6. Note the path and file name of the bare metal nodes definition file that you have created. You use this file later when you configure your NICs and as the input file for the overcloud node provision command when you provision your nodes.

Procedure

1. Log in to the undercloud as the stack user.

2. Source the stackrc file:

   $ source ~/stackrc

3. Copy a sample network configuration template.

   Copy a NIC configuration Jinja2 template from the examples in the /usr/share/ansible/roles/tripleo_network_config/templates/ directory. Choose the one that most closely matches your NIC requirements. Modify it as needed.

4. In your NIC configuration template, for example, single_nic_vlans.j2, add your PF and VF interfaces. To create SR-IOV VFs, configure the interfaces as standalone NICs.

   Example

   ...
   - type: sriov_pf
     name: enp196s0f0np0
     mtu: 9000
     numvfs: 16
     use_dhcp: false
     defroute: false
     nm_controlled: true
     hotplug: true
     promisc: false
   ...

   Note

   The numvfs parameter replaces the NeutronSriovNumVFs parameter in the network configuration templates. Red Hat does not support modification of the NeutronSriovNumVFs parameter or the numvfs parameter after deployment. If you modify either parameter after deployment, the modification might cause a disruption for the running instances that have an SR-IOV port on that PF. In this case, you must hard reboot these instances to make the SR-IOV PCI device available again.

5. Add the custom network configuration template to the bare metal nodes definition file that you created in Section 7.4, “Creating a bare metal nodes definition file for SR-IOV”.

   Example

   - name: ComputeSriov
     count: 2
     hostname_format: compute-%index%
     defaults:
       networks:
         - network: internal_api
           subnet: internal_api_subnet
         - network: tenant
           subnet: tenant_subnet
         - network: storage
           subnet: storage_subnet
       network_config:
         template: /home/stack/templates/single_nic_vlans.j2
   ...

6. Note the path and file name of the NIC configuration template that you have created.
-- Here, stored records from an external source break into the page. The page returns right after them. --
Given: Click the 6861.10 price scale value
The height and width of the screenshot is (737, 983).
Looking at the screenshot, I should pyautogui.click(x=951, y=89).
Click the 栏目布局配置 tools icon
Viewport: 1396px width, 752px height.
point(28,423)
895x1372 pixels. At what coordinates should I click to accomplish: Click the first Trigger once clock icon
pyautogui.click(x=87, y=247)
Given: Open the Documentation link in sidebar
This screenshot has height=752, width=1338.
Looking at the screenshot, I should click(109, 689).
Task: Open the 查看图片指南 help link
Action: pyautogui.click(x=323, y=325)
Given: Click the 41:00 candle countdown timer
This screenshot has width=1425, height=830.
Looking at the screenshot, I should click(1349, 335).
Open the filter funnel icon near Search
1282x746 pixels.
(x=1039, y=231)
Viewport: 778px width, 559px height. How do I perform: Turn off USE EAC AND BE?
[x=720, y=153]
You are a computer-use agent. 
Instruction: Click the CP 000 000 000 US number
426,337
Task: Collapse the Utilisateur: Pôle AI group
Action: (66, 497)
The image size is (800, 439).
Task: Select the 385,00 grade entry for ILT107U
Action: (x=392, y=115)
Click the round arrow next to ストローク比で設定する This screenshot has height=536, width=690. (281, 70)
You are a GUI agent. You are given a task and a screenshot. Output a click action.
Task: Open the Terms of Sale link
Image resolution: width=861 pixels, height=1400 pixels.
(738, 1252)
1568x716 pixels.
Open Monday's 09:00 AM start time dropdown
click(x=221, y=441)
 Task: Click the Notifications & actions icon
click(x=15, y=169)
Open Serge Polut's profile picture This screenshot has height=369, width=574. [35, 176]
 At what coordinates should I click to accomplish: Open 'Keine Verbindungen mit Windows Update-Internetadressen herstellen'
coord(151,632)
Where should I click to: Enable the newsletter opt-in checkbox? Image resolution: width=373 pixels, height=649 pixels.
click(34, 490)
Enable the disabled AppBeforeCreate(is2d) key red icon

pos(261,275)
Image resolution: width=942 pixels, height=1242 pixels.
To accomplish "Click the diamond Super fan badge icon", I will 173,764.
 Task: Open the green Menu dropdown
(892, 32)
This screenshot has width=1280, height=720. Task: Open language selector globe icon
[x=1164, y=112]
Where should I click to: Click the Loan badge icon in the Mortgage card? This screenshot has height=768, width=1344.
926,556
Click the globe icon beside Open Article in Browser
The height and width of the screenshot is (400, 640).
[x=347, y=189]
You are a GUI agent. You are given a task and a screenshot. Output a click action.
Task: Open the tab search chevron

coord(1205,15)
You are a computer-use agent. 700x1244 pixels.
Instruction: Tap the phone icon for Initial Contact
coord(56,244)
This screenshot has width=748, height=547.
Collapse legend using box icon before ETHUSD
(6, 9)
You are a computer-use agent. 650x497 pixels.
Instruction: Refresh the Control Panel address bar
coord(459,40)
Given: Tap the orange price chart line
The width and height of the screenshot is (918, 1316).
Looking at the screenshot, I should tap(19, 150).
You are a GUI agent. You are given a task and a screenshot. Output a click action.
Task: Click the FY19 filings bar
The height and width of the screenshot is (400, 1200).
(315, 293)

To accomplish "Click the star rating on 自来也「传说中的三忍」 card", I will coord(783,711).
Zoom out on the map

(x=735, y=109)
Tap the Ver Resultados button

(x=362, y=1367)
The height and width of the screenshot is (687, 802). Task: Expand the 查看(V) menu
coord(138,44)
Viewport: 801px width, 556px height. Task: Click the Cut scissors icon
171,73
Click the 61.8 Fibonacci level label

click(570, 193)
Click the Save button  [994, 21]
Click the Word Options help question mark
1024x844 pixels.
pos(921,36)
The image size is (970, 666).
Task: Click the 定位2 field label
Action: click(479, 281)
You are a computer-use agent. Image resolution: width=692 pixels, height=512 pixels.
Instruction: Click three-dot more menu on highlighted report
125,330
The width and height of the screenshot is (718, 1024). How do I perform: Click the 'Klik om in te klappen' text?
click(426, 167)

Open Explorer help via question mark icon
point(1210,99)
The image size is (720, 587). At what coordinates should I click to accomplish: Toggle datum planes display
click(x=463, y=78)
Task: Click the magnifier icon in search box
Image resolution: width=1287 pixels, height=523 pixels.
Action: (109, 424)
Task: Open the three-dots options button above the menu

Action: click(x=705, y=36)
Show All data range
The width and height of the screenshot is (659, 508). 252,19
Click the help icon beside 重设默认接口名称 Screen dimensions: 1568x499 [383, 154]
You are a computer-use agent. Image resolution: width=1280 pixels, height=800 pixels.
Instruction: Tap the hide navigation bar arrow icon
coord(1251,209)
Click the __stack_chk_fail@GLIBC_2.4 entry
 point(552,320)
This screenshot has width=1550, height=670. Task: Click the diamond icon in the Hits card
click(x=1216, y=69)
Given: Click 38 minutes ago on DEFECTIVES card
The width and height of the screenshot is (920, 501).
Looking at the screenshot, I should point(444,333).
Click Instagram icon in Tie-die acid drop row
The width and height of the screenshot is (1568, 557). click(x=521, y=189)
You use this file later if you want to partition your NICs.

Next steps

1. If you want to partition your NICs, proceed to Section 7.6, “Configuring NIC partitioning”.

2. Otherwise, perform these steps:

   1. Configuring and provisioning overcloud network definitions in the Installing and managing Red Hat OpenStack Platform with director guide
   2. Configuring and provisioning network VIPs for the overcloud in the Installing and managing Red Hat OpenStack Platform with director guide
   3. Provisioning bare metal nodes for the overcloud in the Installing and managing Red Hat OpenStack Platform with director guide
   4. Section 7.8, “Deploying an SR-IOV overcloud”

Procedure

1. Log in to the undercloud as the stack user.

2. Source the stackrc file:

   $ source ~/stackrc

3. Open the NIC configuration template, for example single_nic_vlans.j2, that you created earlier in Section 7.5, “Creating a NIC configuration template for SR-IOV”.

   Tip

   As you complete the steps in this section, you can refer to Section 7.7, “Example configurations for NIC partitions”.

4. Add an entry for the interface type sriov_pf to configure a physical function that the host can use:

      - type: sriov_pf
        name: <interface_name>
        use_dhcp: false
        numvfs: <number_of_vfs>
        promisc: <true/false>

   • Replace <interface_name> with the name of the interface.
   • Replace <number_of_vfs> with the number of VFs.
   • Optional: Replace <true/false> with true to set promiscuous mode, or false to disable promiscuous mode. The default value is true.
   Note

   The numvfs parameter replaces the NeutronSriovNumVFs parameter in the network configuration templates. Red Hat does not support modification of the NeutronSriovNumVFs parameter or the numvfs parameter after deployment. If you modify either parameter after deployment, it might cause a disruption for the running instances that have an SR-IOV port on that physical function (PF). In this case, you must hard reboot these instances to make the SR-IOV PCI device available again.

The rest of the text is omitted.